TO DO:
Make an exact copy of every entry, leaving the pictures out.

SUPPLIED RECORDS:

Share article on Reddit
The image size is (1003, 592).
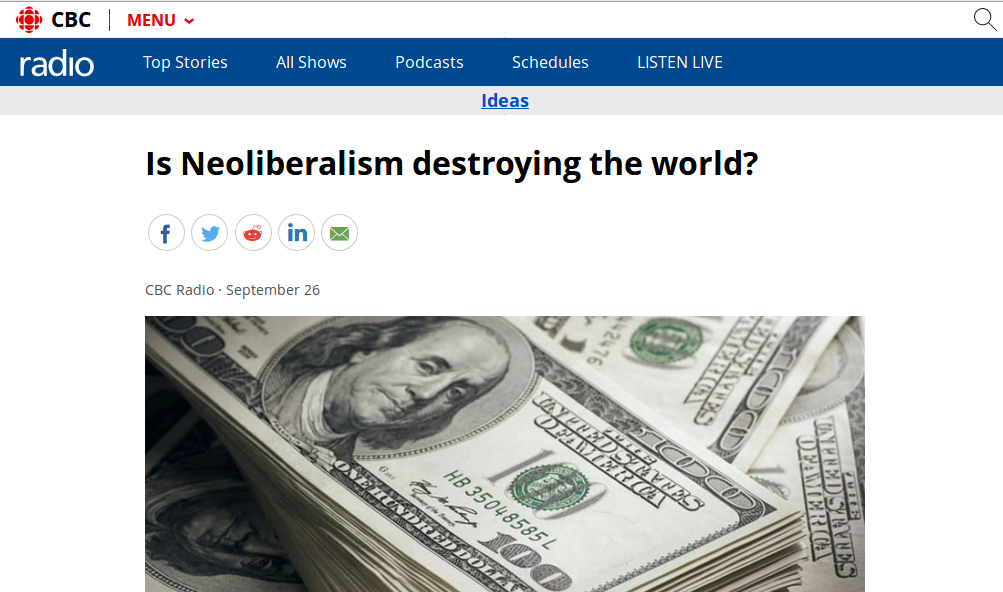[253, 232]
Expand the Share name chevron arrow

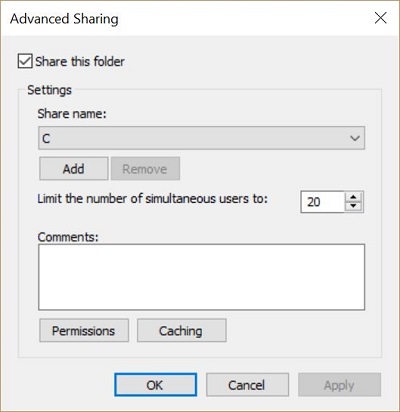coord(355,138)
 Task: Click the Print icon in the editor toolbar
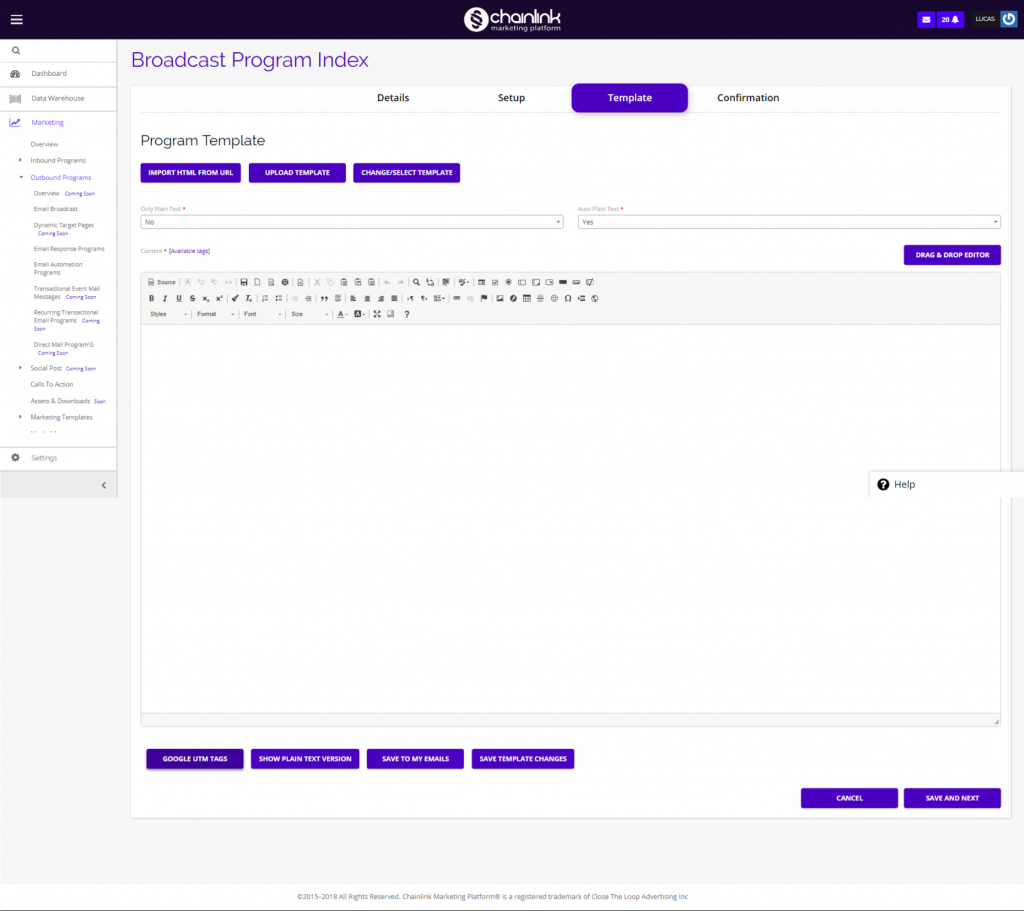point(284,282)
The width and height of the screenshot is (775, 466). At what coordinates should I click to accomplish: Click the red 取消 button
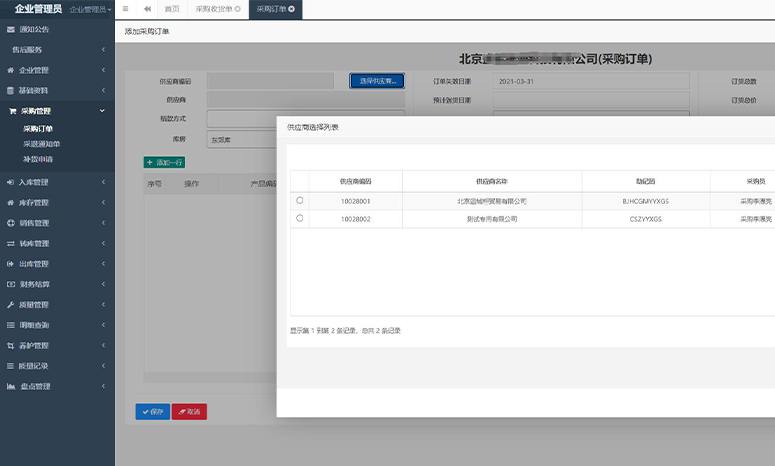coord(189,412)
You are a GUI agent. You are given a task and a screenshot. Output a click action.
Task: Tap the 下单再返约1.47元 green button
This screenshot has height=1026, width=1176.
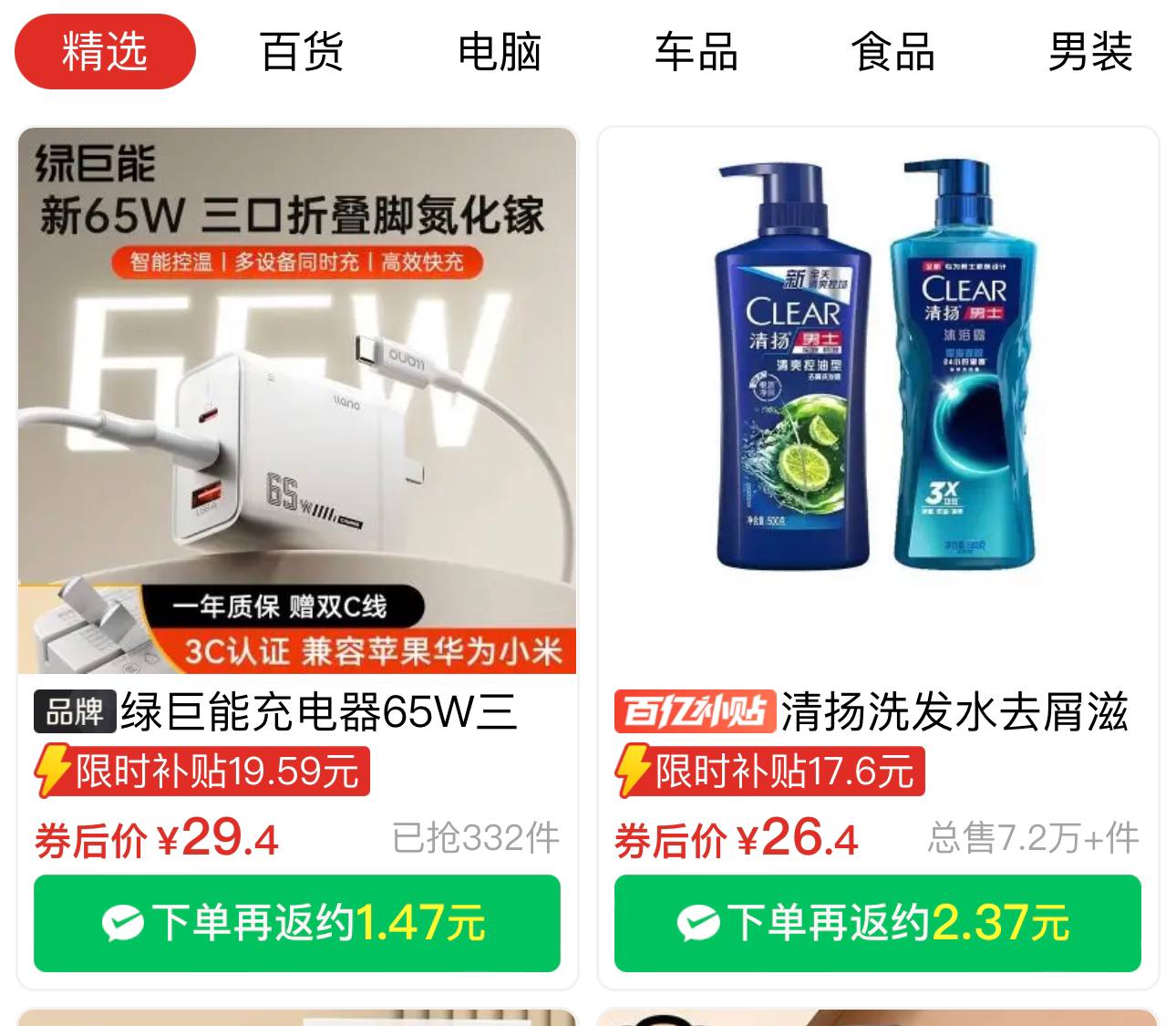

ANSWER:
Share article on Reddit
The image size is (1003, 592).
[253, 232]
Expand the Share name chevron arrow

coord(355,138)
 Task: Click the Print icon in the editor toolbar
point(284,282)
The width and height of the screenshot is (775, 466). At what coordinates should I click to accomplish: Click the red 取消 button
coord(189,412)
You are a GUI agent. You are given a task and a screenshot. Output a click action.
Task: Tap the 下单再返约1.47元 green button
This screenshot has height=1026, width=1176.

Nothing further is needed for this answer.